Mercredi  19 novembre a eu lieu la Générale du « Feudataire », présenté par la troupe du THUNE, au Collège de la Promenade à Neuchâtel.

« Le Feudataire », une pièce écrite par « le Molière Italien », Carlo Goldoni, est mise en scène, ici, par Jérôme Ricca. L’histoire qui nous est racontée est celle d’un jeune marquis frivole ayant hérité du marquisat de son père, puis toutes les tumultes qu’il suscitera auprès des paysans locaux. 
Kalina Anguelova

Le décor simple, mais non simpliste
Cinq chaises servent de décor unique à cette comédie. La disposition des sièges, remaniée tout au long de la pièce, laisse libre cours à notre imaginaire pour recréer les salles et salons de la noblesse du 18ème. Sans oublier les coins de campagne et de forêt réalisés brillamment par le jeu de lumière et les sièges où des bouts de tissus imitant la verdure y sont déployés.

Les costumes et les masques qui nous transportent aux 18ème siècle
Si certaines tenues semblent travaillées, d’autres paraissent un peu négligées. A l’opposé d’un Marquis à l’habit digne de son personnage, nous avons un Arlequin et un Pantalon dont les vêtements laissent à désirer, d’autant plus que tous deux sont issus de la tradition de la Commedia dell’arte et devraient donc avoir des costumes spécifiques qui nous permettent de les reconnaître sur scène.
Les masques que portent certains des personnages, quant à eux, sont splendides et soulignent à merveille le caractère de chacun d’entre eux.

Le jeu des voix et des postures
C’est incroyable comme les voix et les postures rendent les personnages crédibles. Le parfait exemple est celui du marquis se tenant droit et adoptant une voix et une gestuelle soulignant parfaitement son personnage maniéré et hautin. Mais encore Cecco, un des trois députés, interprété avec brio, incarne par sa posture légèrement recourbée et sa voix puissante, le paysan grossier, un peu violent. Aussi, Pantalon, carrément plié en deux durant toute la pièce, avec une voix basse, transpire la malice.
Cependant, on peut noter un manque de profondeur de certains personnages ainsi que de petites erreurs de texte, bien rattrapées heureusement, mais cela, ne nous empêche pas d’apprécier le  spectacle.
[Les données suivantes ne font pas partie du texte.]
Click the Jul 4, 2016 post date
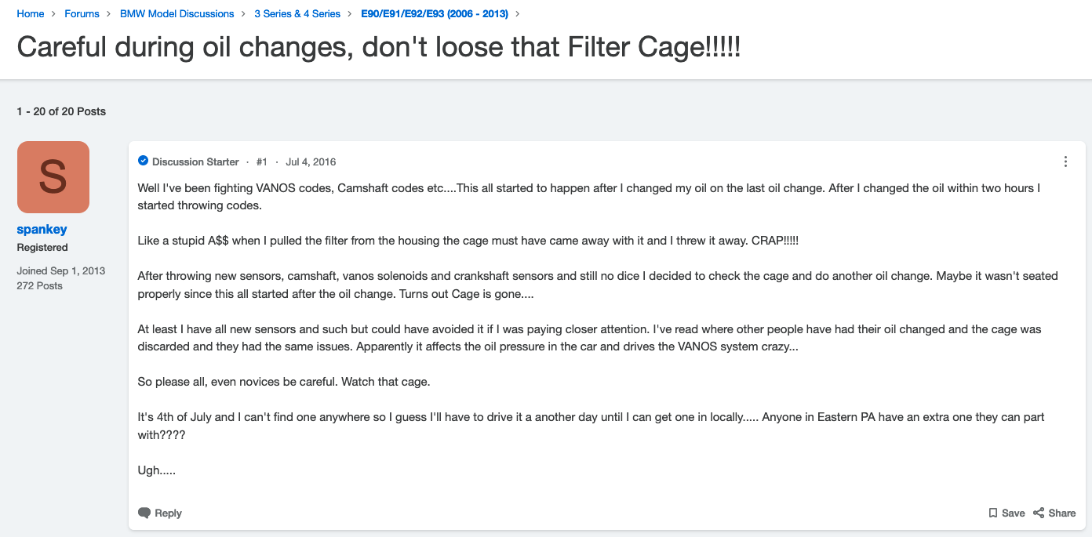The image size is (1092, 537). (311, 161)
La touche d’humour et de légèreté
Le thème, sérieux, que constitue l’héritage d’un territoire est ici abordé avec humour et légèreté. Tous les conflits finissent par nous faire rire. A travers les scènes burlesques et parfois absurdes, le contraste entre la noblesse de l’époque et le peuple se fera fortement ressentir.
Même avec les quelques imperfections, n’oublions pas que tous les acteurs sont des amateurs, et notons l’effort de la part de ces derniers à nous donner un spectacle digne de Goldoni.